**What is expected:** Please repeat exactly the lines from the one containing "Cancel the protection manager dialog" through the last line of the records below, leaving out any pictures.

**Input for this task:**
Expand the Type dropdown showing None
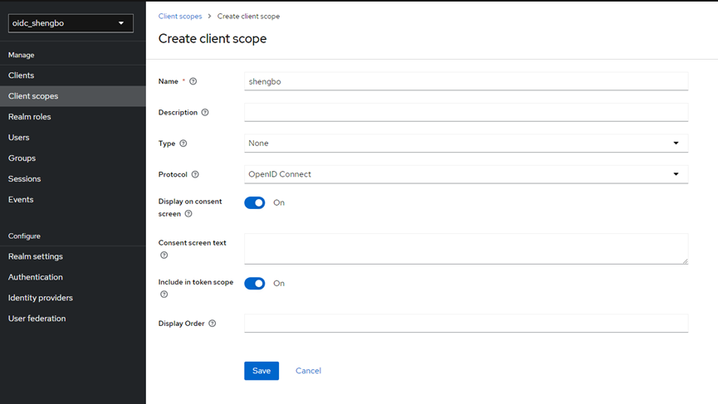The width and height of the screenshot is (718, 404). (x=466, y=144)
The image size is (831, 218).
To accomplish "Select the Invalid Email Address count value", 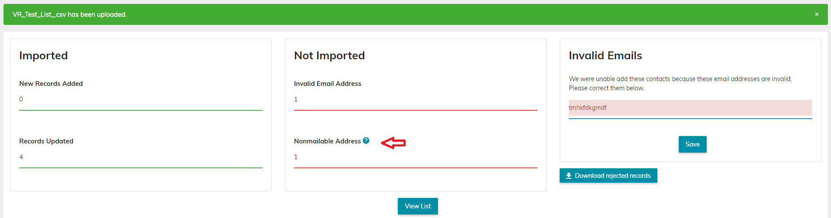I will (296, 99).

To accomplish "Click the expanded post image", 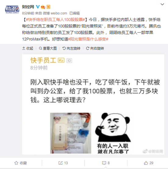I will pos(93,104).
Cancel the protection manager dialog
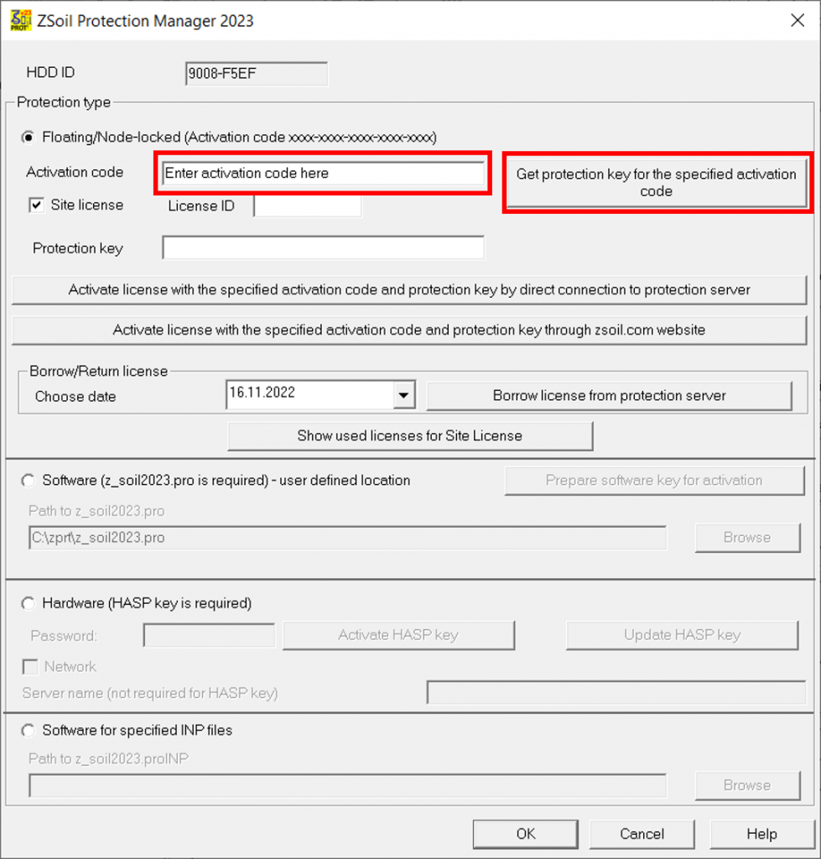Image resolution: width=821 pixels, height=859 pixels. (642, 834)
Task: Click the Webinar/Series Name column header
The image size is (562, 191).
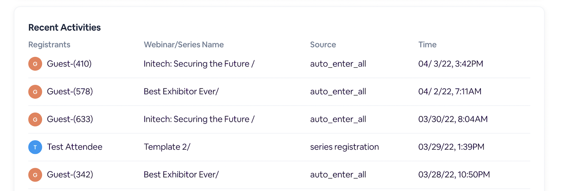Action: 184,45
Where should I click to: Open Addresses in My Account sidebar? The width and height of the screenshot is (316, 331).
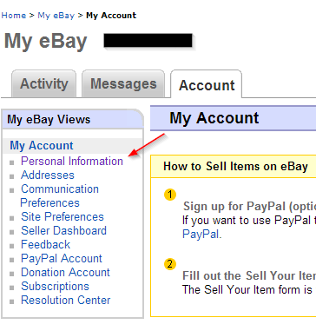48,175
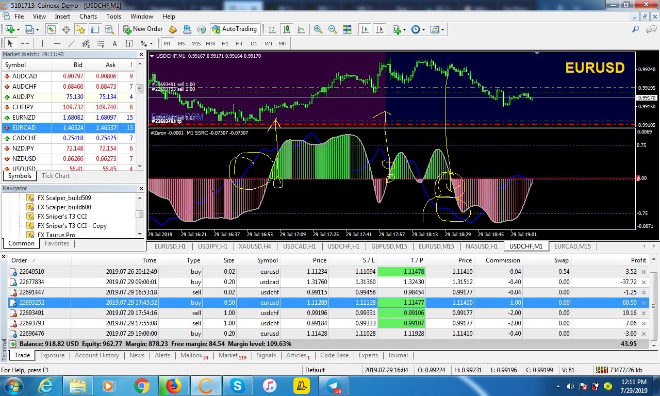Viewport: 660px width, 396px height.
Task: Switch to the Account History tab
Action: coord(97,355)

**Solution to this problem:**
Cancel the protection manager dialog
Image resolution: width=821 pixels, height=859 pixels. (642, 834)
Task: Click the Webinar/Series Name column header
The image size is (562, 191).
Action: 184,45
Where should I click to: Open Addresses in My Account sidebar? The width and height of the screenshot is (316, 331).
48,175
Viewport: 660px width, 396px height.
Task: Switch to the Account History tab
Action: coord(97,355)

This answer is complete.